People with HDGC often don’t have symptoms in the early stages.

Late stage symptoms of HDGC

Late stage symptoms of diffuse stomach cancer can include:

• abdominal pain
• nausea
• vomiting
• trouble swallowing
• prolonged fullness after eating (postprandial fullness)
• loss of appetite
• unintentional weight loss

Late stage symptoms of lobular breast cancer

Lobular breast cancer often doesn’t cause noticeable symptoms in the beginning. As the cancer grows larger, you may have symptoms in your breast such as:

• thickening or hardening
• swelling or fullness
• change in texture or skin appearance
• newly developed inverted nipple
• changes in size or shape

HDGC is inherited from your parents.

The most common gene mutation associated with HDGC occurs in CDH1. It’s autosomal dominant, meaning that you only need to receive the gene from one parent to develop HDGC. If one of your parents has a mutation in this gene, you have a 50% chance of having it too.

Mutations in other genes such as CTNNA1may also be associated with HDGC. Researchers are continuing to examine the role these genes play.

Both men and women can develop HDGC. Mutations in the CDH1 gene have been identified in many different ethnic groups. The first case of HDGC was described in a Māori family in New Zealand in 1998.

In a 2017 study, researchers found that historically marginalized groups had a 40% to 50% higher risk of developing stomach cancer in general than people who were non-Hispanic white.

People with family members with genes linked to HDGC can receive a genetic test to see if they carry the same gene.

Testing for the CDH1 gene should be considered in people who:

• have two or more relatives with a history of stomach cancer and at least one with diffuse stomach cancer
• are diagnosed with diffuse stomach cancer before age 40
• have a personal or family history of stomach cancer and lobular breast cancer if at least one relative was diagnosed before age 50
• have two or more relatives with lobular breast cancer diagnosed before age 50
• were diagnosed with multiple lobular breast cancers before age 50
• have diffuse stomach cancer and a personal or family history of a cleft lip or palate

If you have symptoms of HDGC, your doctor may order imaging tests such as:

• ultrasound
• computed tomography (CT) scan
• positron emission tomography (PET) scan

Doctors can differentiate HDGC from other stomach cancers with a biopsy, where a small cell sample is extracted with a thin needle for lab analysis.

Intense surveillance is generally recommended for people with a CDH1 mutation linked to HDGC. The optimal surveillance regime remains controversial.
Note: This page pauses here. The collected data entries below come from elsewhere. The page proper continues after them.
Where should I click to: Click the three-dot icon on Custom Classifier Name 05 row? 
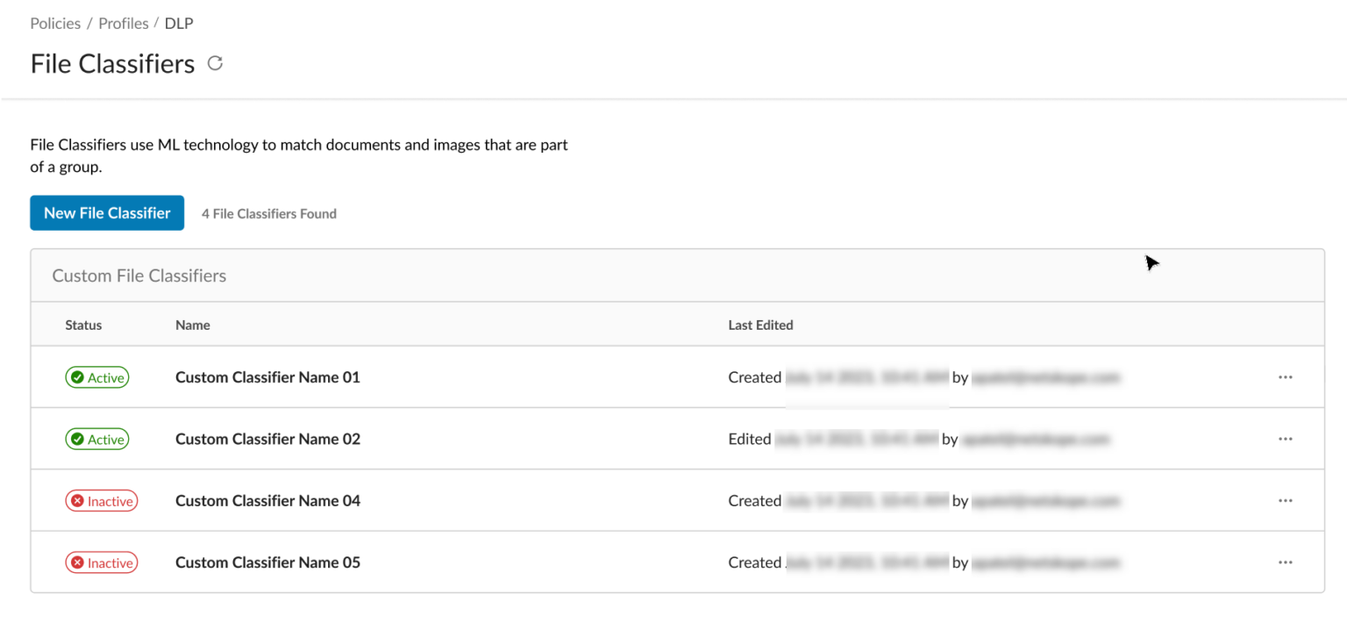[1286, 562]
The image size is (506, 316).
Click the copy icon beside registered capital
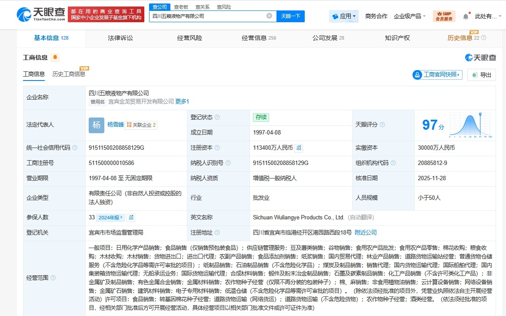click(298, 148)
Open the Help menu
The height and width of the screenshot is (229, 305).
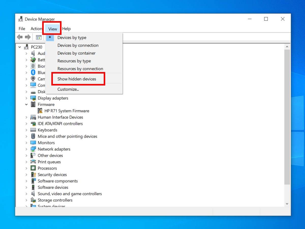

According to the National Cancer Institute, people with a CDH1 mutation linked to HDGC have the option of having their stomach removed before they develop cancer. This can potentially be lifesaving but can cause life-long problems with digestion.
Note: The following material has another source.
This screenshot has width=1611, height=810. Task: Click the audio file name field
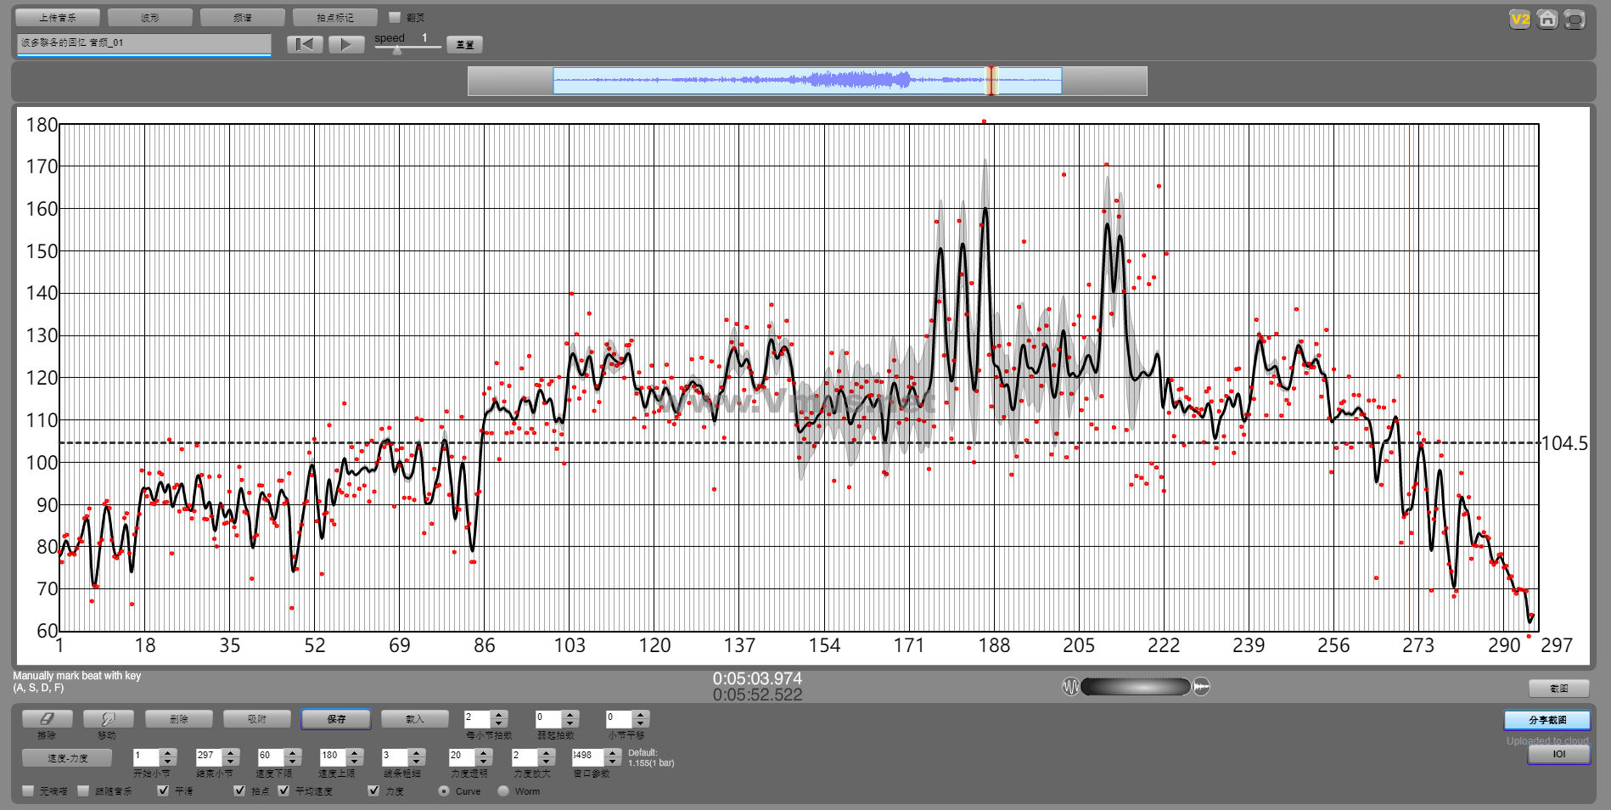point(143,43)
The American College of Gastroenterology recommends the removal of the stomach after age 20 before cancer forms. They also recommend an annual mammogram in women after age 35 as well as MRI and clinical breast examination every 6 months.
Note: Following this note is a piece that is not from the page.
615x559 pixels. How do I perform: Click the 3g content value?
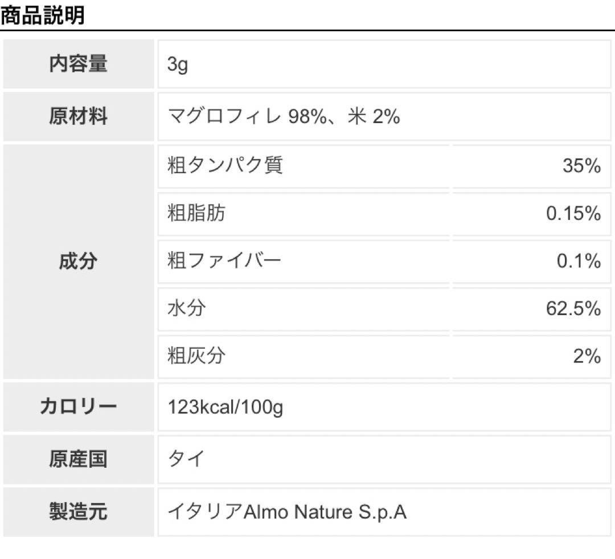click(x=177, y=64)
Treatment for diffuse stomach cancer primarily consists of surgery to remove the stomach and chemotherapy when surgery isn’t possible or if cancer has spread beyond the stomach. Immunotherapy is also currently under investigation.

Treatment options for lobular breast cancer include:

• surgery
• chemotherapy
• hormone therapy
• radiation therapy

The majority of people with HDGC will develop cancer at some point in their life. Catching diffuse stomach cancer before it spreads to distant organs is critical for improving your outlook.

The 5-year survival rate is above 90% if the cancer is diagnosed and removed before it invades your stomach wall. The survival rate drops below 30% if it’s diagnosed in the late stages, primarily due to the spread of cancer to distant tissues.

HDGC is a cancer syndrome that predisposes you to diffuse stomach cancer and lobular breast cancer. The majority of people with HDGC develop stomach cancer at some point in their life.

Mutations in the CDH1 gene are most associated with HDGC. Doctors usually recommend aggressive screening or stomach removal for people with this mutation.

People with early stage diffuse stomach cancer have a good outlook when it’s caught early but a much poorer outlook if it advances to the late stages.